Les lois du « Pacte scolaire » du 29 mai 1959 et du 11 juillet 1973 régissent toutes deux l’enseignement de la religion au sein des établissements belges et prévoient deux heures hebdomadaires d’enseignement de la religion ou de la morale non confessionnelle.
L’islam a été reconnu en Belgique par la loi du 19 juillet 1974. Cette reconnaissance a permis au culte musulman d’accéder au financement de l’Etat et d’organiser un cours de religion islamique dans les écoles publiques. Les Ministres de l’Education de l’époque, Humblet et de Croo, suite à cette reconnaissance, ont adressé aux chefs d’établissements une circulaire leur demandant d’organiser un cours de religion islamique pour l’année scolaire 1975-1976
L’Arrêté Royal de 1978 donne la possibilité à l’organe représentatif du culte musulman de nommer des enseignants de religion islamique. L’Exécutif des Musulmans de Belgique n’existant pas encore à cette époque, c’est le Centre Islamique et Culturel qui jouera le rôle d’interlocuteur de l’Etat en matière de gestion du temporel du culte et qui désignera les enseignants et les inspecteurs. En 1982, le Centre sera reconnu officiellement comme étant le seul organisme habilité à proposer des désignations d’enseignents
En 1990 sera constitué un « Conseil provisoire des Sages pour l’organisation du culte islamique en Belgique » qui reprendra le rôle d’interlocuteur de l’Etat et qui, par la même, sera chargé de désigner des enseignants. Un Exécutif provisoire sera constitué en 1993 et reprendra les prérogatives du Conseil provisoire des Sages.

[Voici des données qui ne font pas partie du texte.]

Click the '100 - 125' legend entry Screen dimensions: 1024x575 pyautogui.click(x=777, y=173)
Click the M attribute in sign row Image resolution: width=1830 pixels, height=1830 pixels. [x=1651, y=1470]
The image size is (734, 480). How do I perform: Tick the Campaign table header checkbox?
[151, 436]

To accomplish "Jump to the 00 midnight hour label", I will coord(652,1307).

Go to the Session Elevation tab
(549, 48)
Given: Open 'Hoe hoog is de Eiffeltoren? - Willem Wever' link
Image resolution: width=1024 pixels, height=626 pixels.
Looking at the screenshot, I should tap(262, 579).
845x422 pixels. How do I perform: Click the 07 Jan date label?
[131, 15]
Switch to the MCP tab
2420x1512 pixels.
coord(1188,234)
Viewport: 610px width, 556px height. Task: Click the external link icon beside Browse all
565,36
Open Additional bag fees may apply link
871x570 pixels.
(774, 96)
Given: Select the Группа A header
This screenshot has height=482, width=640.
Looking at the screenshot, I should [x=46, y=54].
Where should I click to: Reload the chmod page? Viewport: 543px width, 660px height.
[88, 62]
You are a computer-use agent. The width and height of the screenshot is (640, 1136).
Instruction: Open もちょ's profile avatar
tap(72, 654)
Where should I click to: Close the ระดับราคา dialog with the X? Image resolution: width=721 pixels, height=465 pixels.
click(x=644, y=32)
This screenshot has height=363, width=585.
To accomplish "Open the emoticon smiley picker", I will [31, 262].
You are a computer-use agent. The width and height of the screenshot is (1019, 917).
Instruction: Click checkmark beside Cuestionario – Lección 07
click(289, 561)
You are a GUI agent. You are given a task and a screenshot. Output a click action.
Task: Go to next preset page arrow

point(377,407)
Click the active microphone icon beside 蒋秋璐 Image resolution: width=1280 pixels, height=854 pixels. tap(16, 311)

Lui succédera en 1999 l’Exécutif des Musulmans de Belgique, issu des élections de 1998 et reconnu par un Arrêté Royal, en tant qu’organe chef culte. Depuis lors, c’est notre institution qui assure le processus de nomination et de désignation des professeurs et des maîtres de religion islamique.
L’Exécutif des Musulmans de Belgique compte en son sein un département de l’Enseignement, un service d’inspection et une Commission pédagogique. Ces trois structures, en concertation, s’occupent de la gestion des dossiers de plus de 450 enseignants francophones.